Film Review: Journey’s End

Posted in Film, Reviews
By Martin Roberts on 29 Jan 2018

RC Sherriff’s 1928 play Journey’s End, which depicts a group of soldiers in the trenches in the First World War, has been adapted in various forms over the years, although my first experience of the story was this latest version, directed by Saul Dibb, who most recently made Suite Française.

It features an impressive British cast playing a company of soldiers whose turn it is to man a trench in northern France in the final stretches of the war. Companies of soldiers have been required to take it in turns manning the position for six days at a time, each praying that a rumoured German offensive isn’t launched while it’s their turn. The drama, which takes place almost entirely within the trench and its officers quarters, is laden with the weight of what may or may not be coming for these men.

Sam Claflin stars as Captain Stanhope, a respected soldier whose mental faculties have been damaged by his time on the frontlines, and lack of leave. His second in command is Osborne (Paul Bettany), an affable and welcoming veteran upon whom stewardship of the outfit’s youngest and newest member, Raleigh (Asa Butterfield), will fall.

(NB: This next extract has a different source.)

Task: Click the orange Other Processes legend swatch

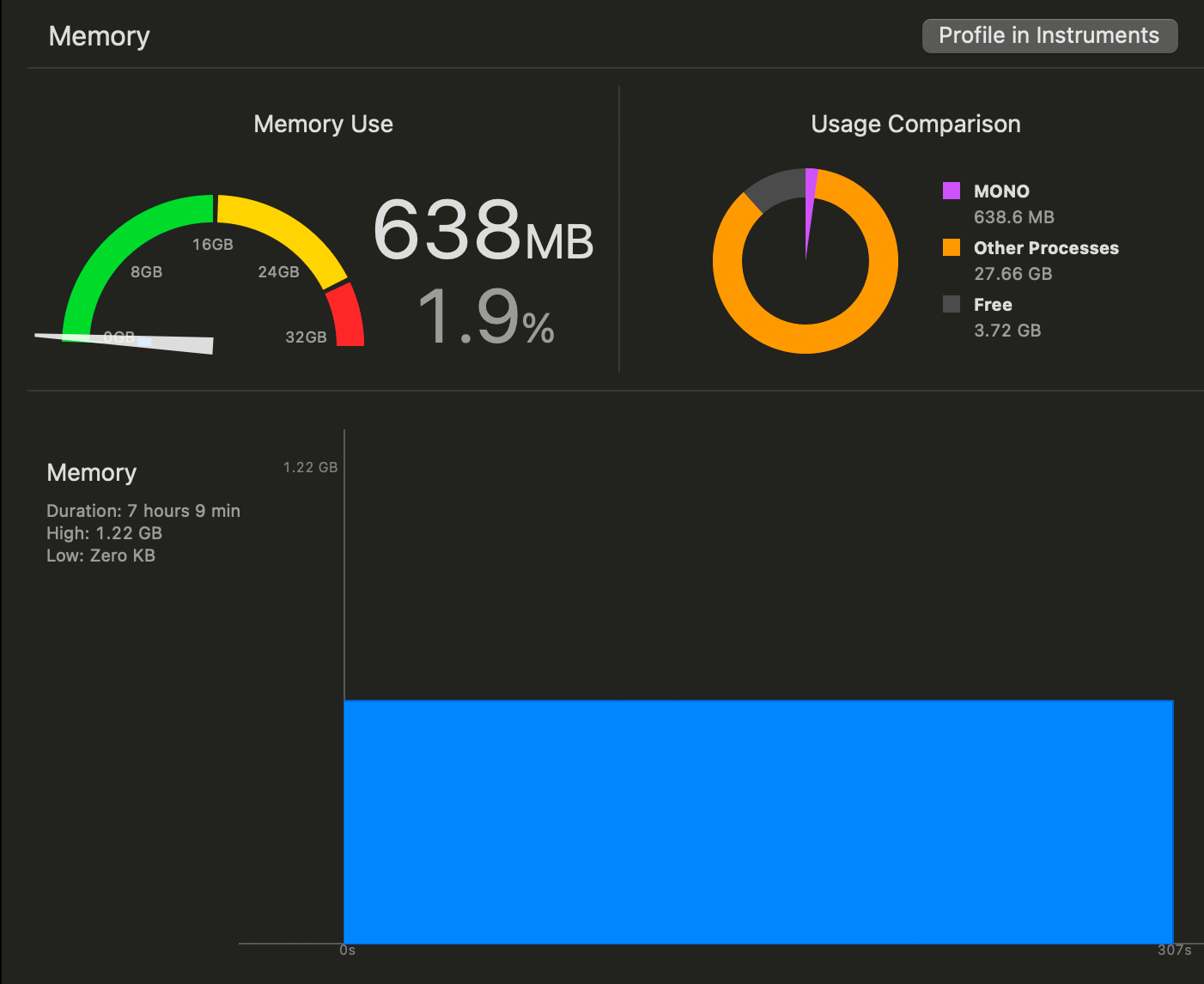Action: coord(951,247)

The film is divided into sections, each depicting one day of the six that these soldiers are to endure in the cold squalor of the trench, waiting for an attack that may or may not come. Trains creak ominously over rails somewhere in the distance, likely delivering German reinforcements, and occasional pockets of gunfire/artillery in the distance set the tone.

The brief action scenes are shot in a purposefully removed way, implying rather than showing what is taking place

It’s a claustrophobic setting and the anticipation of the attack lends the film a brooding quality that I found worked rather well, heightened at times by the subtly foreboding score. At times I felt the film lacked a bit of detail on everyday life in the trenches, because the vast majority of it is set in the comparatively cosy officers’ quarters, where food and drink is regularly available courtesy of Toby Jones’ comic-relief cook Mason, whose ingredients are regularly called into question.

But Dibb’s film shows enough of life outside that we know what we’re dealing with, and lets the drama unfold in an unfussy way that relies on dialogue in place of action. The brief action scenes that are shown are shot in a purposefully removed way, implying rather than showing what is taking place, with the camera focusing on the reactions of the soldiers and the violence expressed primarily through the sound effects. It’s a technique that generally works, although it does diminish the impact of those scenes a little. One event in particular lacks the profundity it might have had if it was shown.

The scenes in the trench work because the cast is likeable and on good form. Claflin and Butterfield are effective, respectively, as the broken captain and the young boy eager to contribute, even if the depiction of the Stanhope character is perhaps a little too reliant on facial tics to portray inner turmoil. But Claflin does a good job overall, and gets a nicely observed speech about “sticking at it” that emerges as a key piece of dialogue, delivered well. He is nicely offset by a lovely performance from Paul Bettany as a man whose exterior warmth and avuncular qualities perhaps belie an unseen darkness inside.

For all the film’s quality acting and careful setup, I found it lacked the emotional payoff I was expecting and wanting from filmmaking of this calibre, though that isn’t to say there aren’t moments of well-observed pathos in there. Ev en if Journey’s End will perhaps not be remembered as a classic of the genre, it is nevertheless a well made war film that with good performances that is worth checking out.